After a five-mile walk in the Bobiri Butterfly Sanctuary where we saw few butterflies and even fewer birds—only Tessman’s Flycatcher was new, we continued on to the tiny town of New Tafo on Thursday where we spent two nights. There are two hotels in town, both owned by the same folks, and James booked us into the newer one. At first glance it was gorgeous with a shower that rivals anything we saw in Japan. After further review, it had no internet and the beds, while spacious, were basically plywood covered with a thin piece of foam. So we transferred to the old place, not nearly as nice and the internet was terrible but the beds are soft and the air-con sometimes works.
This is the part of the trip we have been both looking forward to and dreading. As far as the birding goes, the tiny bit of primary forest in Atewa holds many of Connie’s target species. A good day here will make the trip worthwhile—sort of our Birding Black Friday. The part I, at least, have been dreading is the five-mile uphill trek to the forest—an elevation gain of 500 meters. And that was before I realized that I had a stomach bug. After all our time in developing countries we should know better than to eat the salad! With few exceptions, though the quantities are huge, the food has been pretty blah and a salad with tuna sounded wonderful.
Not only is the Atewa forest endangered, no one seems to care. Illegal gold mining takes place right out in the open; James is sure more than a few ceti change hands—wink, wink. Adding insult to injury, the miners—some with mining pans, others carrying pumps or gas cans for fuel—and all wearing oversized gum boots passed us like we were standing still. I guess it seemed that way to them, too.
The farther we went the worse I felt and birding was the last thing on my mind. I finally told Connie and James to go on for a bit while I laid down. Even the downhill walk was killing me and after four miles James took pity and called Richard who arranged for a moto-cart driver to pick us up. It’s up for grabs whether it was a good idea—the ride was so bouncy all three of us got bruised and battered. At least it took my mind off the stomach cramps.

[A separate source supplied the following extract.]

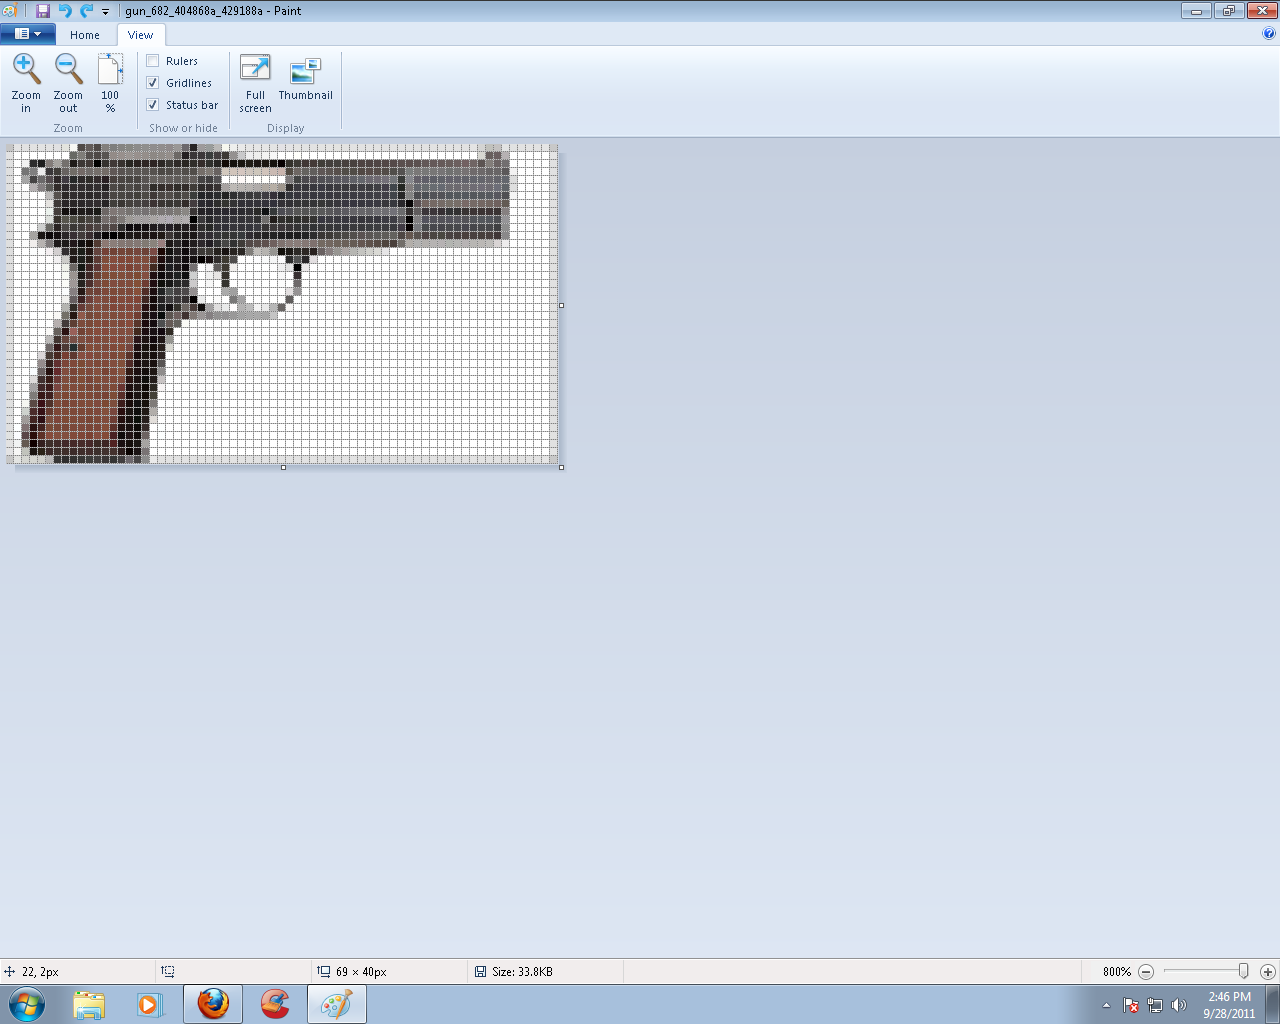Reset view to 100% zoom

(x=110, y=80)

I stayed at the hotel this morning while Connie and James went out at six AM for that one last bird. In fact I didn’t get out of bed until after ten. Showering and packing took whatever energy I had left and I slept most of the way back to the airport at Accra.
The trip totals in thirteen days of birding, according to what Connie and James posted on e-Bird are 350 total species, 79 “LIfers.” Richard drove over a thousand miles and we walked another 75. I took hundreds of photos, maybe 500 that made the archives. The old Sigma 600 mm zoom lens finally bit the dust and Connie took the last photo of the last new bird, Puvel's Illadopsis, using our weenie 300 mm lens.